Risk factor management program not superior to standard care after ACS
An education program for patients with a recent ACS was not associated with superior improvement in CV risk factors compared with standard care, according to results of the RESICARD PREVENTION study.
Researchers conducted the two-arm, parallel-group, multicenter, randomized study to evaluate the effectiveness of the House of Education lifestyle-related CV risk-factor education program.
Patients underwent the program in a non–hospital-based office that was led by a nurse trained in smoking cessation counseling, a dietitian trained in physical activity counseling and an administrative coordinator trained in individual consultations. There was also a telephone hotline available to provide more information about CV risk factors and education, according to the study.

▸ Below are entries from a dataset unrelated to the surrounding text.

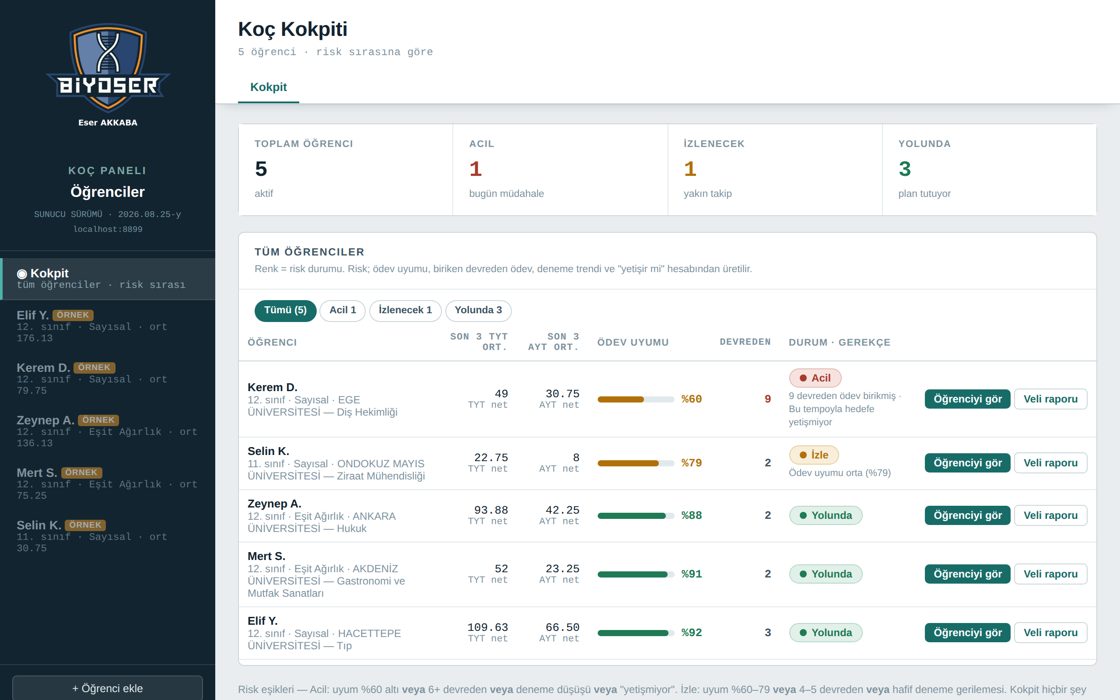Click the ÖRNEK tag beside Kerem D.
This screenshot has height=700, width=1120.
tap(94, 368)
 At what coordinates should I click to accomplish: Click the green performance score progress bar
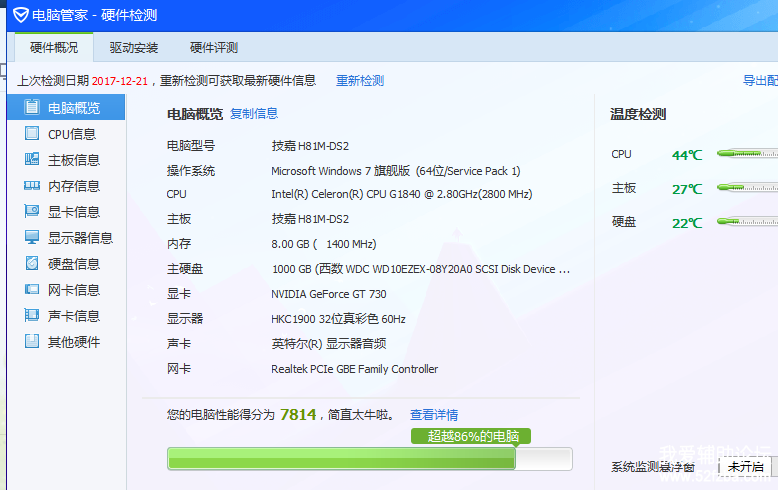(x=341, y=458)
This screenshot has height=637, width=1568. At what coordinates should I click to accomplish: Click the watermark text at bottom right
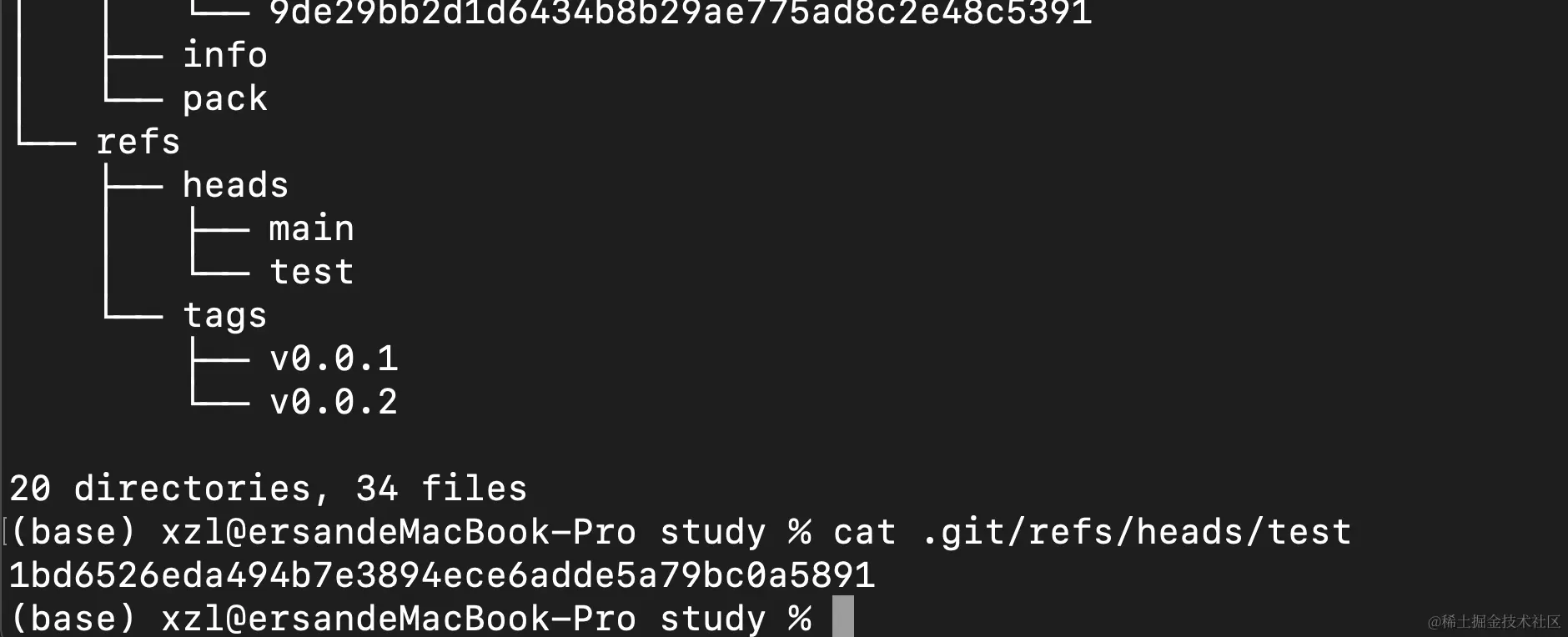1494,621
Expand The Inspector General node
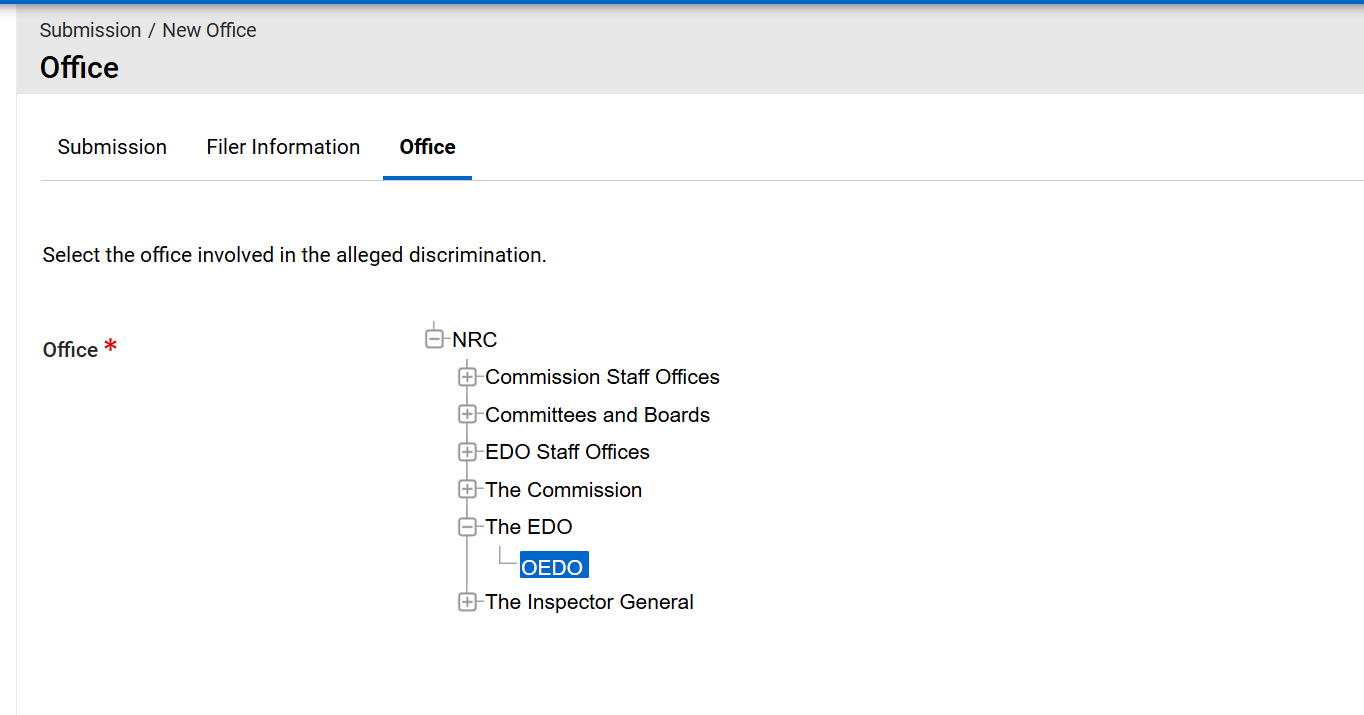The height and width of the screenshot is (715, 1364). tap(467, 602)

Ariel Cohen, MD, and colleagues enrolled 502 patients from June 2006 to July 2008. All had been hospitalized in a cardiac ICU for ACS and had at least one of the following lifestyle risk factors at baseline: current smoking, fewer than 3 hours per week of exercise or BMI of at least 25. Half the patients were assigned to the House of Education program and half were assigned standard care. Those assigned the House of Education program received at least six consultations in person or by phone between the index event and 1 year after.
The primary outcome was a composite including at least one of the following at 1 year: smoking cessation, at least 3 hours per week of physical activity, a 5% reduction in weight or a 4% reduction in waist circumference.
At 1 year, there was no difference in the primary outcome between the House of Education group and the standard care group (51.8% success rate vs. 49.8% success rate; adjusted RR=1.11; 95% CI, 0.9-1.37.)
There was also no difference between the groups in correction of all risk factors (adjusted RR=1.22; 95% CI, 0.89-1.66), in meeting the goal for physical activity (adjusted RR=1.05; 95% CI, 0.92-1.21), in smoking cessation (adjusted RR=0.99; 95% CI, 0.87-1.13) or in meeting the goals for weight and waist reduction (adjusted RR=1.07; 95% CI, 0.84-1.36).
Adverse event rates between the groups during the study period were similar, including death (House of Education group, 2.9%; standard care group, 2.8%); arrhythmia (1.6% vs. 2.8%); coronary angiography (7.3% vs. 8.9%); scheduled angioplasty (4.9% vs. 3.2%); ACS, stent thrombosis or chest pain (13.5% vs. 12.6); and dyspnea, lung edema or congestive HF (3.7% vs. 2.4%).
“Our findings showed that modification of patient behavior is difficult and that, despite a specific education program, only about one-quarter of patients could correct all their [CV] risk factors,” Cohen, of Université Pierre et Marie Curie, Paris, and colleagues concluded.
Disclosure: See the full study for a list of the researchers’ relevant financial disclosures.